I had never heard her speak to me in that way before. She was sometimes odd with her body language or the way she spoke to me, but I put it down to the fact we were still in a relatively new friendship and friendships needed to be cemented. I was certain once we had hit our one-year friendship anniversary by the summer, things would be great. She was everything I needed. We had to be together, and I wasn’t about to let a silly little falling-out ruin any of that.
Eventually, Mum had had enough of my sighing and lolling around and told me to go and sort out whatever problems I was having with Caitlin.
‘What?’ I did the face that annoyed Mum.
‘I know you, Sasha. You haven’t seen each other since January, you’ve been raving about seeing her, and now she’s here and you’re back home within the hour, moping and sighing.’
I looked at her and wondered how it was that she knew everything about me without me ever having to say anything.
‘Go. Shoo!’ she said and pushed me out of the garden. I found myself standing on the front driveway looking at the iron gates to Saxby House, wondering if I should go back after what Caitlin had said. I decided I would go and politely knock on the back door to see if Chuck fancied a game of Frisbee out on the driveway. Perhaps, if Caitlin had got herself out of her mood, then she would join us.
I arrived in the courtyard to a small crowd gathered around the hen house. I could just about make out Caitlin in the centre, surrounded by Josephine, Chuck and Judith. I felt my joy levels rising, Caitlin was out of the outhouse, Chuck was with her, and so if my request alone didn’t work, then he would be able to chivvy her along. If anyone could pull someone out of a mood, it was Chuck.
I skipped over to the crowd, calling my hellos until I was by Chuck’s side.
But I noted the solemn look on everyone’s faces and the fact that no one was looking at each other. Instead they were all looking at a small pile of black feathers in the centre of them, next to Caitlin’s toes. Instantly I knew; I didn’t need anyone to explain it to me or to engage in the pointless conversation that I could already hear playing out around the circle. Questions coming from every mouth. How? Where? What happened? Then sounds of sympathy until finally I was acknowledged, first by Chuck, who took me into his arms and pressed me into his chest.
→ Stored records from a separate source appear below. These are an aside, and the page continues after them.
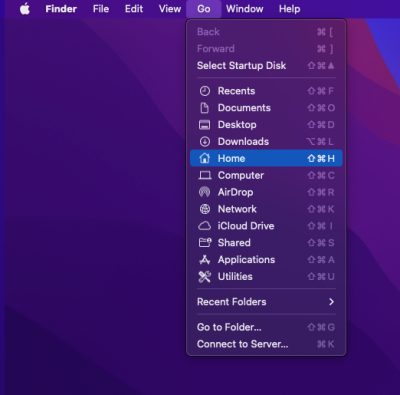Click the Network globe icon
The image size is (400, 395).
click(x=205, y=209)
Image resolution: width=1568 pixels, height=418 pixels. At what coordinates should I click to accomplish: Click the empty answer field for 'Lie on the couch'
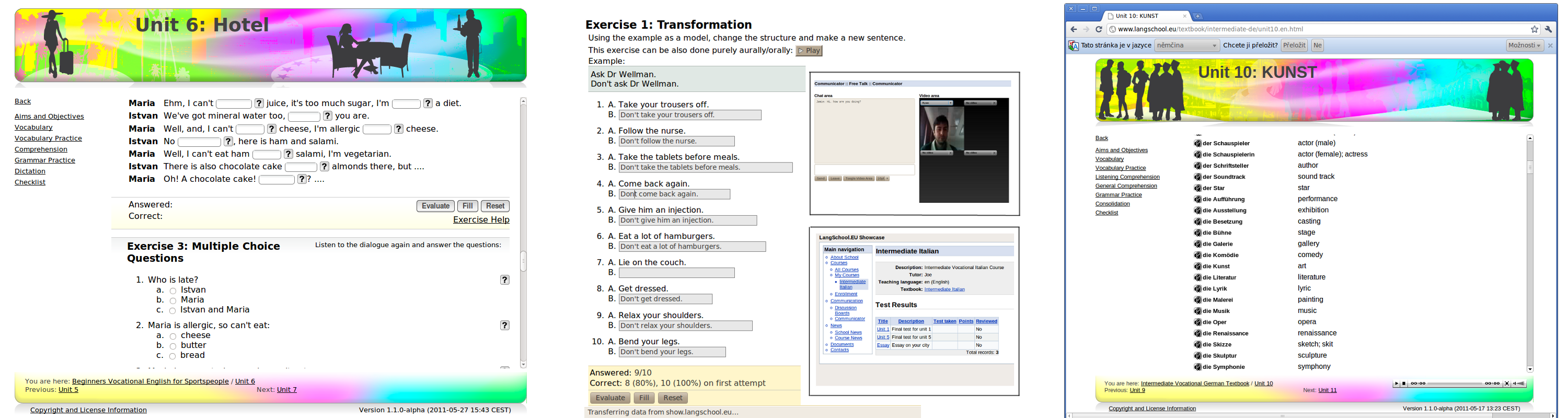pos(676,273)
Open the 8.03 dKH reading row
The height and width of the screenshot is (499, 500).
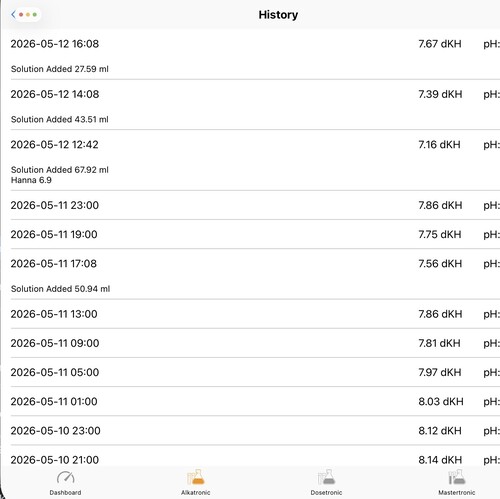tap(255, 401)
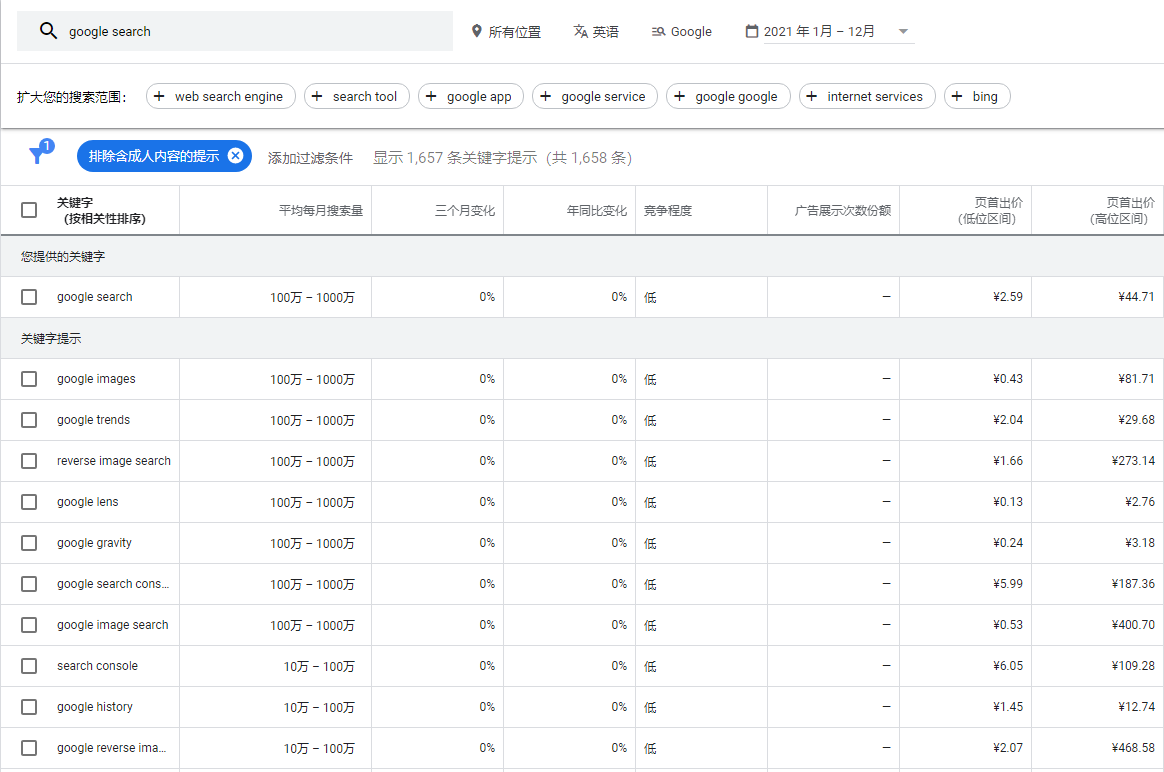The image size is (1164, 772).
Task: Open the 所有位置 location selector
Action: tap(505, 31)
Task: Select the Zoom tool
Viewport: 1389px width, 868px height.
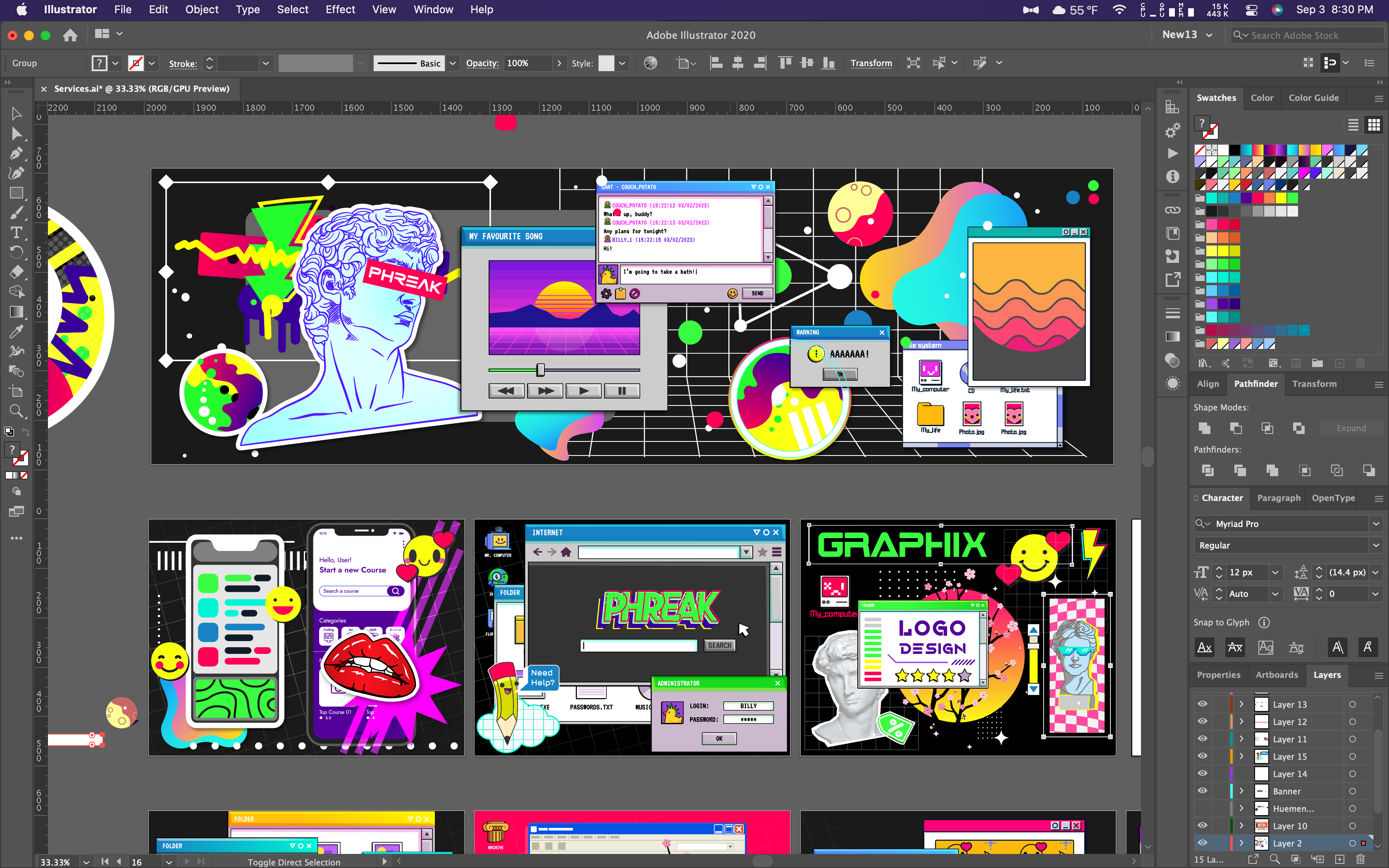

‘Darling, Sasha, you may not want to see this.’
But I had seen it, and I could also feel something, a strange shift in the atmosphere, and then a physical pain, as though I had been stabbed straight through the heart.
Caitlin fell to her knees, and she scooped the heap off the floor, which I now knew for certain was my beloved Ivy.
‘Sasha, there you are. Poor henny pen – I know she was your favourite. She must have followed you into the outhouse when you popped in there before you went home. I saw her in there – they don’t usually go into those buildings those hens, but you seemed to have made such a connection with her, she must have forgotten all her instincts. I heard the crash as the lawnmower tipped over – she got trapped, Sasha. She must have crushed a major artery. But it was quick, dear Sasha, I can tell you that – she wouldn’t have suffered.’ In that moment, Caitlin looked the very epitome of bereft: her open mouth, wide eyes, the way her breath came hard and fast. But she held Ivy out towards me like some sort of sacrificial offering.
I forced myself to look down at the hen, to see her small beady eyes, which were half closed, her limp body. I knew from looking at her, there was no sign of being crushed, but no one seemed to be questioning that. I looked hard at Caitlin, willing her to say it, to admit what she had done. But she wouldn’t look me in the eye. A dead hen to the Clemonte family meant nothing, but to me, it felt as though my world were imploding.
I looked down at my hand. I could almost still feel the pressure from Ivy’s beak where she had been pecking not so long ago. In the thirteen years I had spent on this earth, I had never known death. I had never owned a pet, not even a goldfish. We had lived in a pokey little flat before we came here; I was never even allowed to bring the pet hamster home from school. Mum was not really an animal person, she had never really warmed to any of the creatures on the estate or the surrounding fields, and she would skirt around the hens when she came out of the back door.
Me, however, I had made a connection, I had found a love for an animal that I would never have thought in a million years could intrigue me and enchant me the way Ivy had.
I felt my throat grow fat and my nose began to burn. I refused to cry amongst the claustrophobic atmosphere of the circle. I needed to be away.
‘Oh dear, oh dear,’ came Josephine’s voice.
‘Such a pity, such a lovely little hen,’ Chuck echoed.
I turned and began to run, back to the safety and security of our little cottage. As I ran, I stumbled a few times, but the running released the tears and my face was soaked. I could hear the words that Caitlin had muttered from the outbuilding once more: You’re the one who needs to be careful.